We go to parks a lot. My son goes to a baseball group that the homeschool group has once a week, and he also started running track at a nearby town. So we are around other kids a good bit.
My son is rather adventurous. He likes to climb in particular, and then jump down (if possible) from the places that he has climbed on. I think climbing and jumping are good, healthy processes for children (adults too!), so I give him a free rein. I trust that he will push himself to the limit of his abilities and no further.
His exploits always attract attention from other kids that want to do it to. Invariably they are shot down by their parents before they get one foot off the ground, and the most popular excuse they give to their children (when they inevitably ask why not?) is that, “you aren’t as coordinated as him.” “You are too clumsy.” “You’d fall and break your head open.” And other variations upon that theme.
And it makes me angry. Kids aren’t allowed to be kids. There was an incident last week at baseball where a kid about 6-7 years old climbed onto the bench and stood on it. His parents converged upon him yelling at him to “get down from there!” Is it any wonder there are so many fat kids in this country??
Meanwhile, Caleb was climbing over the seven foot high chain link fence. I was a little nervous, as there was concrete under the fence. He had his Soft Star Shoes on at the time, so it was easy for him to stick his toes in the fence. He went up pretty fast, but over the other side very slowly and carefully.
The other main reason people restrict the activity of their children is because they feel it is not socially acceptable.
At track the day after the baseball incident, we got there a little early, and everyone was sitting on the bleachers in the hot sun not doing anything. Caleb and I hopped on the track and had some races.

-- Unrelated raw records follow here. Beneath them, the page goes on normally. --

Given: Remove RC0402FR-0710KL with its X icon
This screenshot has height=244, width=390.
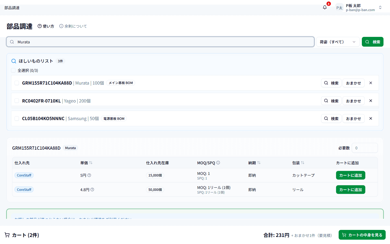Looking at the screenshot, I should point(371,101).
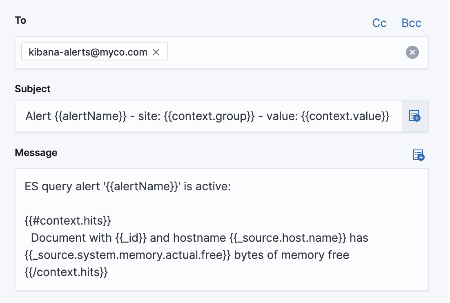Click the To field label
The height and width of the screenshot is (303, 450).
(x=20, y=20)
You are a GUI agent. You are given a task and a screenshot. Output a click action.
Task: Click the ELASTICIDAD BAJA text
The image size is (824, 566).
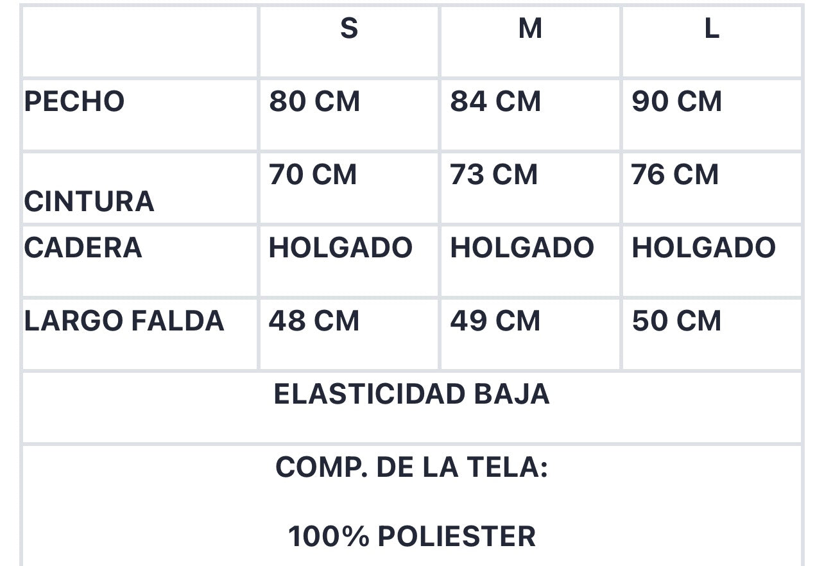click(411, 394)
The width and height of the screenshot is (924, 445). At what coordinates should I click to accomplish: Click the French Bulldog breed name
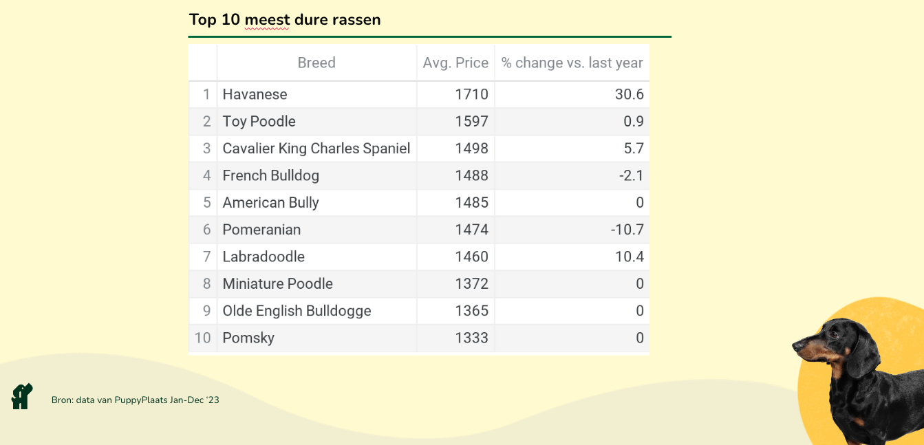pyautogui.click(x=270, y=175)
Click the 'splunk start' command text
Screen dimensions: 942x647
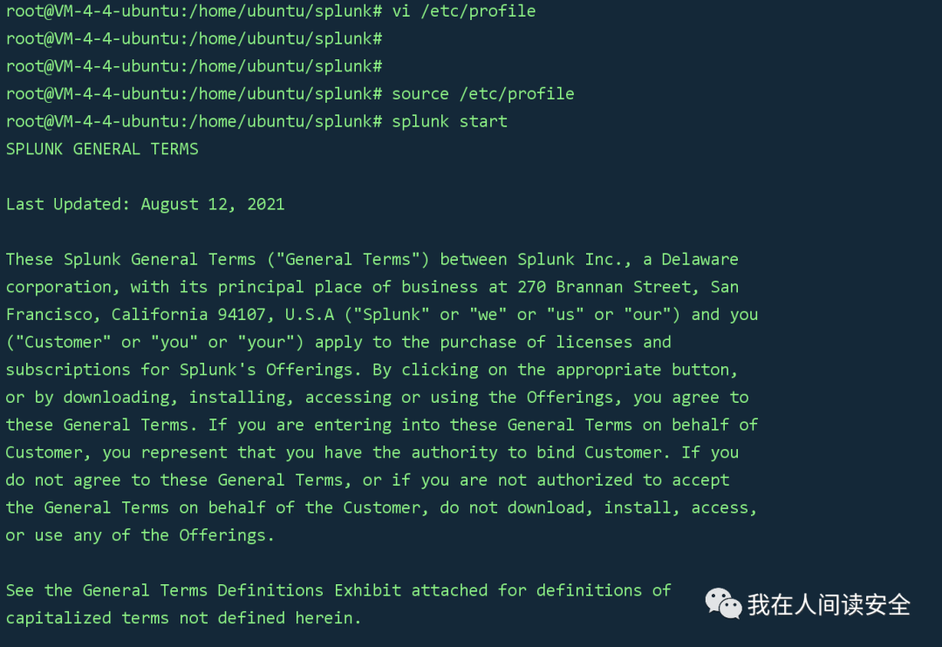coord(449,121)
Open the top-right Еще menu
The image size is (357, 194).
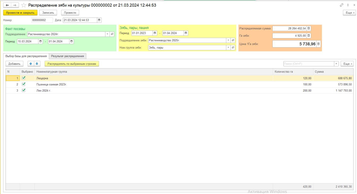[x=349, y=13]
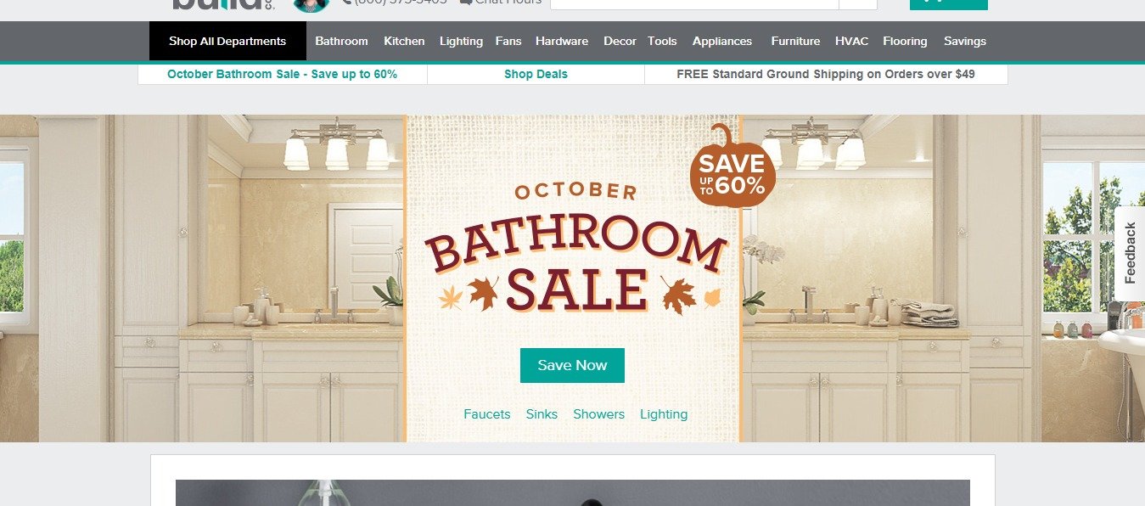
Task: Open the Faucets link under the banner
Action: tap(487, 414)
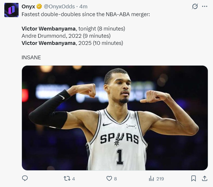Image resolution: width=213 pixels, height=187 pixels.
Task: Visit the @OnyxOdds handle link
Action: pyautogui.click(x=59, y=7)
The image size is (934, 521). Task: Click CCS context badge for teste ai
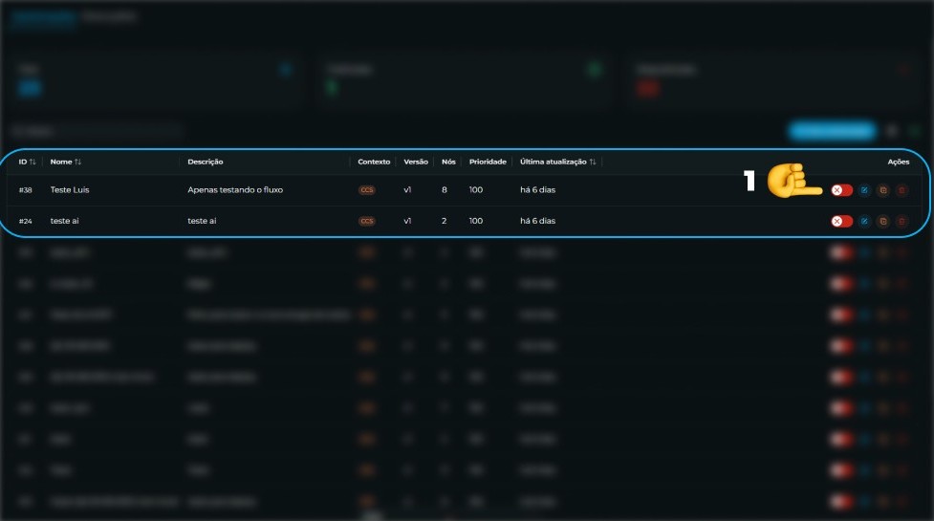pyautogui.click(x=367, y=221)
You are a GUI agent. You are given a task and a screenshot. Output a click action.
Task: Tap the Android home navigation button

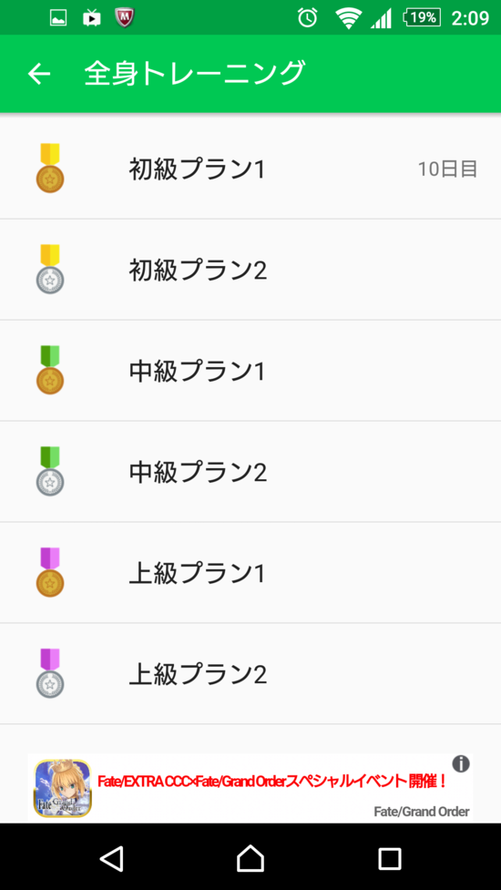pyautogui.click(x=251, y=858)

Then he saw his friend over by the fence that goes around the track and ran over to say hi. They were standing there saying hi, and Caleb started showing the kid how he learned how to climb over the fence. The fence was about 4.5 feet high and it was on soft grass. The other kid wanted to try to, and he climbed over once after a few failed attempts.
Then he said something to his mom (who was right next to him looking at her smart phone), and she noticed that he was climbing the fence. She came down on him HARD. Told him he wasn’t permitted to climb the fence and shot down any attempt of his to ask why, and then yanked him away from the fence by the arm.

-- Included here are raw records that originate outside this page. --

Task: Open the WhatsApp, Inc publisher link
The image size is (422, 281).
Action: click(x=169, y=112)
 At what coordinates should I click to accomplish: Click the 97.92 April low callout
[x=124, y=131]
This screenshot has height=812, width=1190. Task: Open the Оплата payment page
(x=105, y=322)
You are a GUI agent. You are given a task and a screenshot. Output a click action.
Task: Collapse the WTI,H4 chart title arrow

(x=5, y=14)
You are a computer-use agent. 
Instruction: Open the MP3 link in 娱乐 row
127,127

They weren’t hurting anything by climbing over this little fence. There was an open gate right next to it, so they weren’t breaking in or anything, but the idea of climbing over a fence was unacceptable to this boy’s mother. By running on the track before practice, we weren’t out of line or anything, it’s a public track, and no one had said the kids had to sit on the bleachers, but Caleb was the only kid allowed to go run around and play.

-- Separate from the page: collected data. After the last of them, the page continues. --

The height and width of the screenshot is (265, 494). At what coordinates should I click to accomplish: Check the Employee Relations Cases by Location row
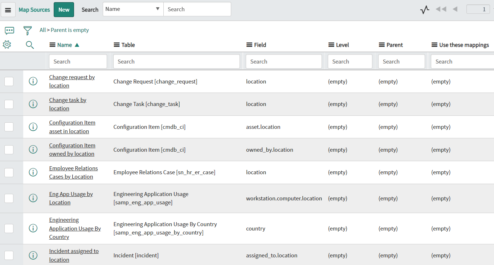(x=9, y=172)
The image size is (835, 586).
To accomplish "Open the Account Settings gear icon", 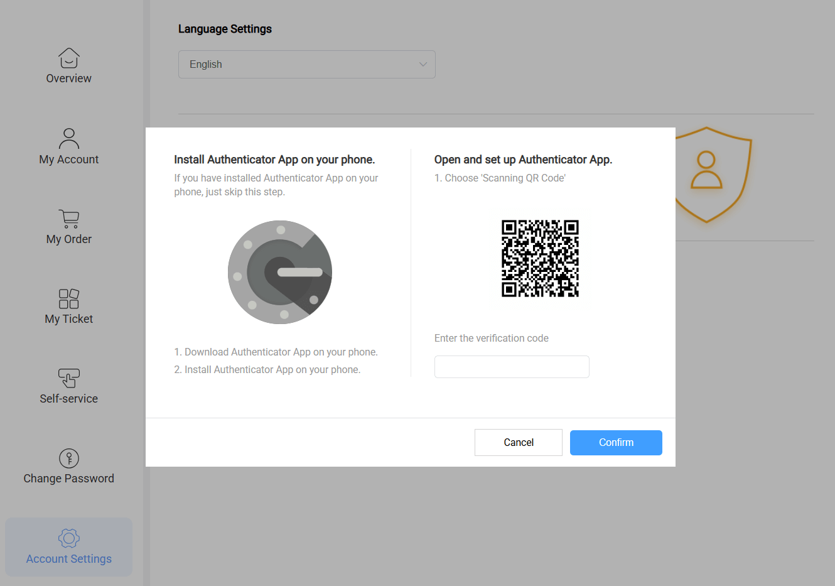I will point(68,538).
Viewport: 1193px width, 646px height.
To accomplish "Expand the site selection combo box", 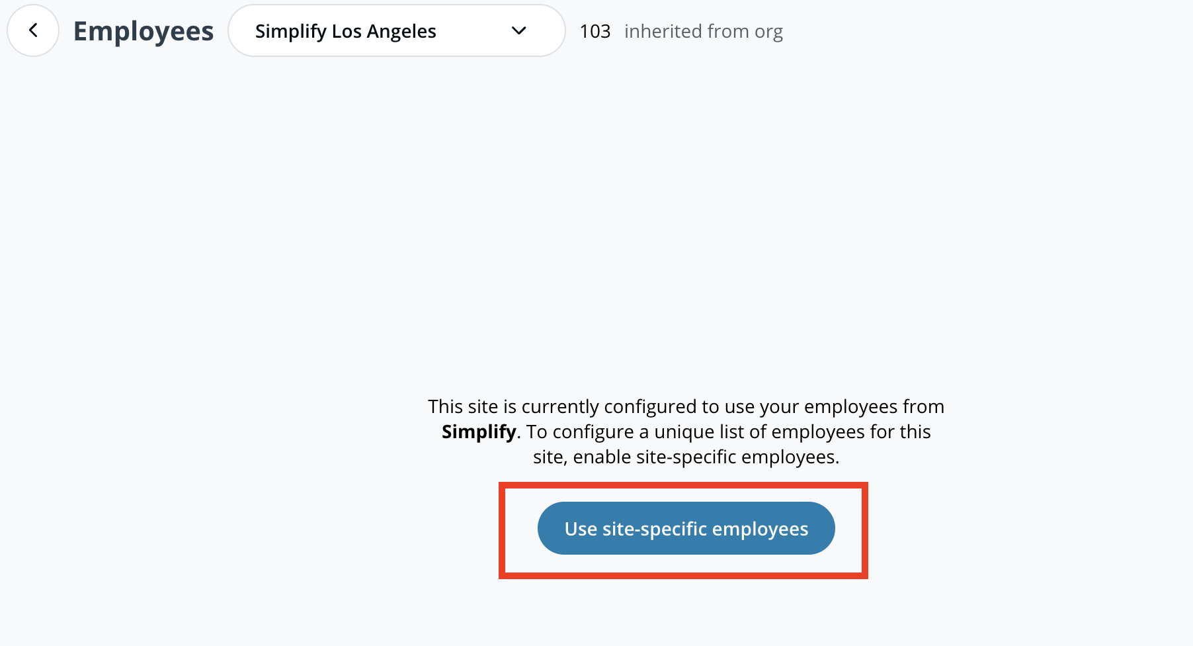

Parents are afraid to be different. Afraid to stick out. They are also afraid of everything else. Everything is too dangerous for most of the parents I come in contact with. Generally they tell Caleb, well it’s alright for you, but my child is too clumsy, she’ll get hurt. And it’s not true. Kids that are allowed to take risks get hurt way less than you would think.
This article talks about the need for “risky” play in child development. This need starts from when they are first learning how to crawl. Caleb was climbing things well before he could walk. In the beginning, I stuck close to him in case of falls, but I bit my tongue when it came to the endless parental litany of “be careful,” “that’s too dangerous,” “too high,” “be careful, be careful,” “you are going to fall,” “you are going to get hurt.” I was spotting him to sooth my anxieties, not because he was not capable of climbing safely.
The one thing I really loved about the book, The Continuum Concept, was the idea that children are capable. That they can self regulate the risks that they take. That they don’t need to be managed all the time. That parents create accidents by telling their children (over and over) that they ARE going to be injured by doing what they want to do, or by forbidding what they want to do which pushes kids to be reckless and going further than they would otherwise to prove themselves.
Kids that are allowed to take risks get hurt sometimes. They get hurt. They cry. And then they get back to business. Keeping kids indoors doesn’t eliminate risks. In the article about risk taking, it states, “Last year, almost three times as many children were admitted to hospital after falling out of bed as those who had fallen from a tree.” Caleb’s worst accident to date was when he tripped over a step at the bookstore and slammed his head into the wall. He had a lump the size of a shooter marble on his forehead.
Please let your kids be free and play. I don’t remember who said it, but some said, “better for them to break an arm falling out of a tree, than to have a broken spirit from not being allowed to climb one.” Or something like that.
Your kids are more coordinated than you give them credit for. If you are afraid they will fall, put down your smart phone and spot them. After spotting them (unobtrusively please) for months without a fall, maybe you’ll gain a bit of respect for their abilities and start trusting them.